> _WRITTEN PROBLEM_
Copy out each of the rows below, keeping every character as it stands.

> _EXERCISE INPUT_
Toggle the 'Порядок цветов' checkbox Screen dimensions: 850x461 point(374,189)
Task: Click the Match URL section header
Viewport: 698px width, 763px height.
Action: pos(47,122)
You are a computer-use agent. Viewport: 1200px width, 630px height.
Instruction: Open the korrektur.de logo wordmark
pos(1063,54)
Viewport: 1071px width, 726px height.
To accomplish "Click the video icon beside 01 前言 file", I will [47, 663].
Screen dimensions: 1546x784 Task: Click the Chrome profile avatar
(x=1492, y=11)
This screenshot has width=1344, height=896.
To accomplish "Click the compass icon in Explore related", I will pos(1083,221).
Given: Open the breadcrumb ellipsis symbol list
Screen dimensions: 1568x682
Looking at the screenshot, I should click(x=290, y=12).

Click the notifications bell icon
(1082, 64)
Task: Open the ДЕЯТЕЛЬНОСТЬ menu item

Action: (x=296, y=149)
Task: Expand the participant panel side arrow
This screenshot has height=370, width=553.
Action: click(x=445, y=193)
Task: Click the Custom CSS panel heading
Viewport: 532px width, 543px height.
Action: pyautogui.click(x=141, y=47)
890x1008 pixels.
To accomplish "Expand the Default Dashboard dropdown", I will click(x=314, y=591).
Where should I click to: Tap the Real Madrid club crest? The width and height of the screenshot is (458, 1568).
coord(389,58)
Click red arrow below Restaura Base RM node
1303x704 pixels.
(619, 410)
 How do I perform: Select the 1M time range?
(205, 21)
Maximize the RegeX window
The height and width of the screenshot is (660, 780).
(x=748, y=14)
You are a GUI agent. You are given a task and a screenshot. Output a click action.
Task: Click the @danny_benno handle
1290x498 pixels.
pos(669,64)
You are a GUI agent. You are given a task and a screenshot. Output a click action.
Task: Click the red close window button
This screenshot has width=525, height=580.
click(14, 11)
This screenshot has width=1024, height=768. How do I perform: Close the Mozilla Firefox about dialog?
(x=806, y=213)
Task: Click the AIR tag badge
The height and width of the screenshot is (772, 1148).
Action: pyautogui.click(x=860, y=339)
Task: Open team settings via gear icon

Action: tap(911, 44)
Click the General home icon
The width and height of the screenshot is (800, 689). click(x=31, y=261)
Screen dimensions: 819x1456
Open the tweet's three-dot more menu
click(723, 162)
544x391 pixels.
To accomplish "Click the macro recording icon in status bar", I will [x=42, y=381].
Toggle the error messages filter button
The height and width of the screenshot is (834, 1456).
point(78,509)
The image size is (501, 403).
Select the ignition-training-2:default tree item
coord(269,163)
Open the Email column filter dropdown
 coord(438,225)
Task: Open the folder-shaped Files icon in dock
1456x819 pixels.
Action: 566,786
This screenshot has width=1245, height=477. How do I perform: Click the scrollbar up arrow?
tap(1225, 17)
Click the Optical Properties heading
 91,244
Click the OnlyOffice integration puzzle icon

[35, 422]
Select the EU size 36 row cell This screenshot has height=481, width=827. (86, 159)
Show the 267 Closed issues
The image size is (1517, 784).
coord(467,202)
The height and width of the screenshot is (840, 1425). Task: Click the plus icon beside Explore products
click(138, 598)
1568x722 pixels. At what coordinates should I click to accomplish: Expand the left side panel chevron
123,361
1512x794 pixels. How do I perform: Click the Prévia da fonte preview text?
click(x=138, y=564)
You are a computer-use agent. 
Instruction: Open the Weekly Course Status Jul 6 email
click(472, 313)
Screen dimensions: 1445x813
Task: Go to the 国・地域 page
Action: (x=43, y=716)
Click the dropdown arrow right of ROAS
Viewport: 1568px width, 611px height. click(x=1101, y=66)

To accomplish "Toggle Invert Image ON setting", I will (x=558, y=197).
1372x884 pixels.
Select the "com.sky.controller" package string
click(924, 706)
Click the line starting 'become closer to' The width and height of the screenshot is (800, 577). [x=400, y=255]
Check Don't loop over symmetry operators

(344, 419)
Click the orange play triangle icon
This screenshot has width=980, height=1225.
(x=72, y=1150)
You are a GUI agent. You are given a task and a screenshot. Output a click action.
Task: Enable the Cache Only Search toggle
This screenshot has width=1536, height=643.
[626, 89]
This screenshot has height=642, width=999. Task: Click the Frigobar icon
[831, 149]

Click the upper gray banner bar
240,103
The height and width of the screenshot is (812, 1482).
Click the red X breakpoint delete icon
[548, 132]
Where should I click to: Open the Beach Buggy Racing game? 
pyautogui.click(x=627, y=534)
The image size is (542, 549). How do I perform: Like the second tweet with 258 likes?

> _REPLY TO THE EXERCISE_
Toggle the 'Порядок цветов' checkbox Screen dimensions: 850x461 point(374,189)
Task: Click the Match URL section header
Viewport: 698px width, 763px height.
Action: pos(47,122)
You are a computer-use agent. Viewport: 1200px width, 630px height.
Instruction: Open the korrektur.de logo wordmark
pos(1063,54)
Viewport: 1071px width, 726px height.
To accomplish "Click the video icon beside 01 前言 file", I will [47, 663].
Screen dimensions: 1546x784 Task: Click the Chrome profile avatar
(x=1492, y=11)
This screenshot has width=1344, height=896.
To accomplish "Click the compass icon in Explore related", I will pos(1083,221).
Given: Open the breadcrumb ellipsis symbol list
Screen dimensions: 1568x682
Looking at the screenshot, I should click(x=290, y=12).

Click the notifications bell icon
(1082, 64)
Task: Open the ДЕЯТЕЛЬНОСТЬ menu item

Action: (x=296, y=149)
Task: Expand the participant panel side arrow
This screenshot has height=370, width=553.
Action: click(x=445, y=193)
Task: Click the Custom CSS panel heading
Viewport: 532px width, 543px height.
Action: pyautogui.click(x=141, y=47)
890x1008 pixels.
To accomplish "Expand the Default Dashboard dropdown", I will click(x=314, y=591).
Where should I click to: Tap the Real Madrid club crest? The width and height of the screenshot is (458, 1568).
coord(389,58)
Click red arrow below Restaura Base RM node
1303x704 pixels.
(619, 410)
 How do I perform: Select the 1M time range?
(205, 21)
Maximize the RegeX window
The height and width of the screenshot is (660, 780).
(x=748, y=14)
You are a GUI agent. You are given a task and a screenshot. Output a click action.
Task: Click the @danny_benno handle
1290x498 pixels.
pos(669,64)
You are a GUI agent. You are given a task and a screenshot. Output a click action.
Task: Click the red close window button
This screenshot has width=525, height=580.
click(14, 11)
This screenshot has width=1024, height=768. How do I perform: Close the Mozilla Firefox about dialog?
(x=806, y=213)
Task: Click the AIR tag badge
The height and width of the screenshot is (772, 1148).
Action: pyautogui.click(x=860, y=339)
Task: Open team settings via gear icon

Action: tap(911, 44)
Click the General home icon
The width and height of the screenshot is (800, 689). click(x=31, y=261)
Screen dimensions: 819x1456
Open the tweet's three-dot more menu
click(723, 162)
544x391 pixels.
To accomplish "Click the macro recording icon in status bar", I will [x=42, y=381].
Toggle the error messages filter button
The height and width of the screenshot is (834, 1456).
point(78,509)
The image size is (501, 403).
Select the ignition-training-2:default tree item
coord(269,163)
Open the Email column filter dropdown
 coord(438,225)
Task: Open the folder-shaped Files icon in dock
1456x819 pixels.
Action: 566,786
This screenshot has width=1245, height=477. How do I perform: Click the scrollbar up arrow?
tap(1225, 17)
Click the Optical Properties heading
 91,244
Click the OnlyOffice integration puzzle icon

[35, 422]
Select the EU size 36 row cell This screenshot has height=481, width=827. (86, 159)
Show the 267 Closed issues
The image size is (1517, 784).
coord(467,202)
The height and width of the screenshot is (840, 1425). Task: Click the plus icon beside Explore products
click(138, 598)
1568x722 pixels. At what coordinates should I click to accomplish: Expand the left side panel chevron
123,361
1512x794 pixels. How do I perform: Click the Prévia da fonte preview text?
click(x=138, y=564)
You are a computer-use agent. 
Instruction: Open the Weekly Course Status Jul 6 email
click(472, 313)
Screen dimensions: 1445x813
Task: Go to the 国・地域 page
Action: (x=43, y=716)
Click the dropdown arrow right of ROAS
Viewport: 1568px width, 611px height. click(x=1101, y=66)

To accomplish "Toggle Invert Image ON setting", I will (x=558, y=197).
1372x884 pixels.
Select the "com.sky.controller" package string
click(924, 706)
Click the line starting 'become closer to' The width and height of the screenshot is (800, 577). [x=400, y=255]
Check Don't loop over symmetry operators

(344, 419)
Click the orange play triangle icon
This screenshot has width=980, height=1225.
(x=72, y=1150)
You are a GUI agent. You are given a task and a screenshot. Output a click action.
Task: Enable the Cache Only Search toggle
This screenshot has width=1536, height=643.
[626, 89]
This screenshot has height=642, width=999. Task: Click the Frigobar icon
[831, 149]

Click the upper gray banner bar
240,103
The height and width of the screenshot is (812, 1482).
Click the red X breakpoint delete icon
[548, 132]
Where should I click to: Open the Beach Buggy Racing game? 
pyautogui.click(x=627, y=534)
The image size is (542, 549). How do I perform: Like the second tweet with 258 likes?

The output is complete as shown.